If you are a period purist, a minimal Z80 system could be used in place of the Arduino.
StillTrying:

--- Quote from: MarkMLl on February 06, 2020, 09:42:51 pm ---
--- Quote from: StillTrying on January 30, 2020, 07:53:36 pm ---Why buy a £3 module when you could build a monstrosity instead.

--- End quote ---

I suspect that with a design like that it would be easier to extract the phase of the 60kHz signal and to characterise the delay before the start-of-second edge.
--- End quote ---

I would think finding the exact point of the seconds edge would still be difficult because the received 60kHz ends up looking like the last red trace.
http://xtrsystems.com/vlf/wwvb_test.html


www.burningimage.net/clock/sensitive-60khz-receiver/
MarkMLl:

--- Quote from: StillTrying on February 07, 2020, 12:09:16 pm ---I would think finding the exact point of the seconds edge would still be difficult because the received 60kHz ends up looking like the last red trace.
http://xtrsystems.com/vlf/wwvb_test.html
www.burningimage.net/clock/sensitive-60khz-receiver/

--- End quote ---

My recollection from the time when various radiocode clock designs were published is that the phase of the MSF signal was significant.

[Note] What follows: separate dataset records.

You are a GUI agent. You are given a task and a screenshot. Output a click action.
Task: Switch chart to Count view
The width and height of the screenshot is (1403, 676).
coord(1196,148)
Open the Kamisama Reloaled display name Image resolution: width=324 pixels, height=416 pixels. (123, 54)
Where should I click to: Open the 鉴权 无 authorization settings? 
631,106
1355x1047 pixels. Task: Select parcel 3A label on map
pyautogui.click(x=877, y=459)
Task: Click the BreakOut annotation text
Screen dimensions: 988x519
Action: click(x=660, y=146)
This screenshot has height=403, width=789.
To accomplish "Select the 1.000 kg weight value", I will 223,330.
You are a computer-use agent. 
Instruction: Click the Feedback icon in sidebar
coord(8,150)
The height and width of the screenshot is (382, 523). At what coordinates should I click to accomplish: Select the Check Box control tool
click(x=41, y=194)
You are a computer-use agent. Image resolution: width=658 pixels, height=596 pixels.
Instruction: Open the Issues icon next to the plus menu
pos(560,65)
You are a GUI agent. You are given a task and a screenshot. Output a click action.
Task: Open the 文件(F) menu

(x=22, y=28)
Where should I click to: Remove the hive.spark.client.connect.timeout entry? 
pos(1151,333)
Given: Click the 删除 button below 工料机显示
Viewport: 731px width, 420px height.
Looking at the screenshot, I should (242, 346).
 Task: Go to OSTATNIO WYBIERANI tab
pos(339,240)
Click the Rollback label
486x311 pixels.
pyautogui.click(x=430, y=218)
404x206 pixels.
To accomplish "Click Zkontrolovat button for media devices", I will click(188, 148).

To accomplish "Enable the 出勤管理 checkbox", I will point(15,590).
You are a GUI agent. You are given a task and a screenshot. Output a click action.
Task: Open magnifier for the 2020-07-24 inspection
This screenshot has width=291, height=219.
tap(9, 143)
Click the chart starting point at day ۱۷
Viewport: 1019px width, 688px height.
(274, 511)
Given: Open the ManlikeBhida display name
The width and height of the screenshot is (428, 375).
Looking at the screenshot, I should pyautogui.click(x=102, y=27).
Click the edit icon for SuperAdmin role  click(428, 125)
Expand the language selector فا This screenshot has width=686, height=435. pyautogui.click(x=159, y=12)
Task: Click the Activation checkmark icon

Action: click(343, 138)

The NPL themselves say that the UTC second marker "is transmitted with an accuracy better than +-1 ms.", but I'd expect the edge precision to be fairly constant for each second.

The 60 kHz signal is intended to be a frequency standard, although I'm not sure how the NPL would describe it: probably tertiary. By counting the carrier- at least while idling- it should be possible to derive a high-precision 1 Hz signal. And in principle it should be possible to characterise the Tx modulation performance to derive high-accuracy UTC seconds.